Dhanda was the first ever Minister to serve in the UK Government of Indian Heritage and remains the only Sikh Minister to date.

Dhanda is a British-Indian, a British-Punjabi and a British-Sikh.

Dhanda is married with two children. He has been a member of the Union of Shop, Distributive and Allied Workers (USDAW) since 1999. He speaks Punjabi and French, in addition to English.

Political career
Dhanda became a Labour Party organiser in West London, Hampshire and Wiltshire in 1996, then went on to be assistant national organiser with Connect in 1998 where he remained until he was elected to Westminster. He was elected as a councillor in the London Borough of Hillingdon in 1998 and served on the council until 2002. As a member of Labour's list for the 1999 European Parliament election, he became the country's youngest European Parliamentary candidate, aged 27.

He was selected to contest the House of Commons constituency of Gloucester at the 2001 general election - the seat Labour required for a parliamentary majority of 1 - following the decision of Tess Kingham to stand down. He made his maiden speech in the Commons on 27 June 2001, in which he made reference to the local newspaper's article stating (upon his selection by the Labour Party) that "the people of Gloucester had not reached a sufficiently advanced state of consciousness to accept a 'foreigner' as the local MP". In parliament, Dhanda became a member of the Science and Technology Select committee from his election until 2003. He helped set up an all-party group on Telecommunications, of which he was Secretary. In December 2004, he was appointed Parliamentary Private Secretary to the Minister for Schools Stephen Twigg.

In 2003, Dhanda was asked by the Prime Minister to second the Queens Humble Address to the Houses of Parliament.

Dhanda retained his seat in 2005 with an increased majority of 4,280 votes. After the election, Dhanda was appointed to the post of Assistant Government Whip. In May 2006, he was appointed Parliamentary Under-Secretary of State for Children, Young People and Families in the Department for Education and Skills. In this post, he implemented the Green Paper 'Care Matters', introducing radical new measures of support for 30,000 children in the care system.  On 28 June 2007, he became Parliamentary Under-Secretary of State for Communities and Local Government  with responsibility for the fire and rescue service, community cohesion and planning.  He was replaced by Sadiq Khan on 6 Oct 2008.

In 2009, he fought a campaign to be Speaker of the House of Commons, obtaining 4.4% of the votes in the first ballot.

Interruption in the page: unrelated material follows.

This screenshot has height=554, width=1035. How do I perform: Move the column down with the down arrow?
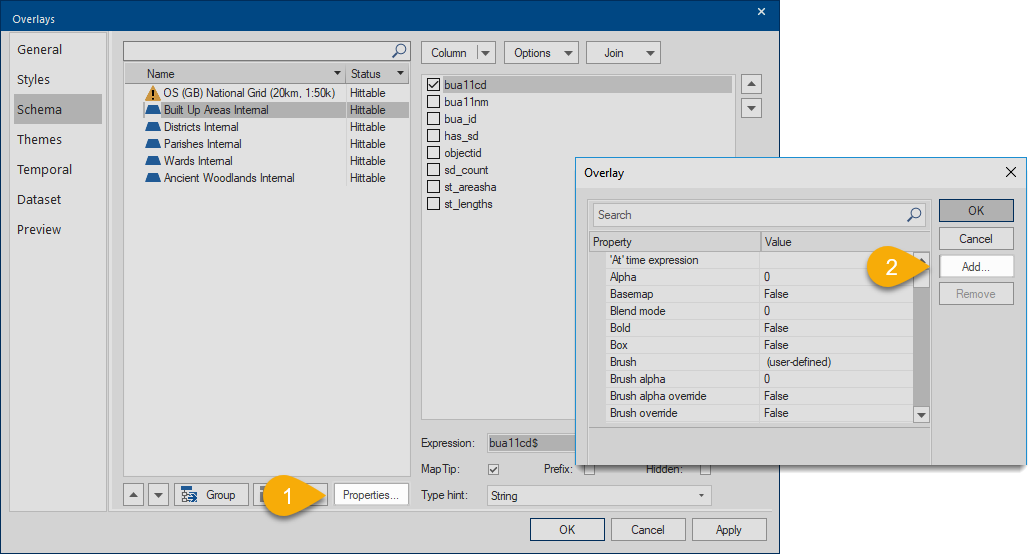pyautogui.click(x=752, y=108)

At the speaker's conference in October 2009, Dhanda criticised the way that all 23 of Gordon Brown's cabinet were White, whereas Tony Blair's last cabinet had two "ethnic minority" cabinet ministers.  Brown pointed out that he had a Black Attorney General (Baroness Scotland) and an Asian Minister of State for Transport (Sadiq Khan) who sat around the Cabinet table (though only when their ministerial responsibilities are on the agenda).
  
At the 2010 general election, Dhanda lost his seat to Richard Graham of the Conservative Party.
The Telegraph (Calcutta) reported that in December 2010, Dhanda decided to retire from politics, moving from Gloucester to London. He did not seek re-election at the 2015 general election.

Post-parliamentary career
After the 2010 general election, he became a non-executive director of Hanover Housing Association - an association specialising in housing and support for the elderly and as Parliamentary and Campaigns Officer for the Prospect Trade Union.

In 2014, he commissioned research which was published in The Guardian about the lack of representation of BME communities in the Houses of Parliament. In 2015, Dhanda published his political memoirs, My Political Race, An Outsider's Journey to the Heart of British Politics.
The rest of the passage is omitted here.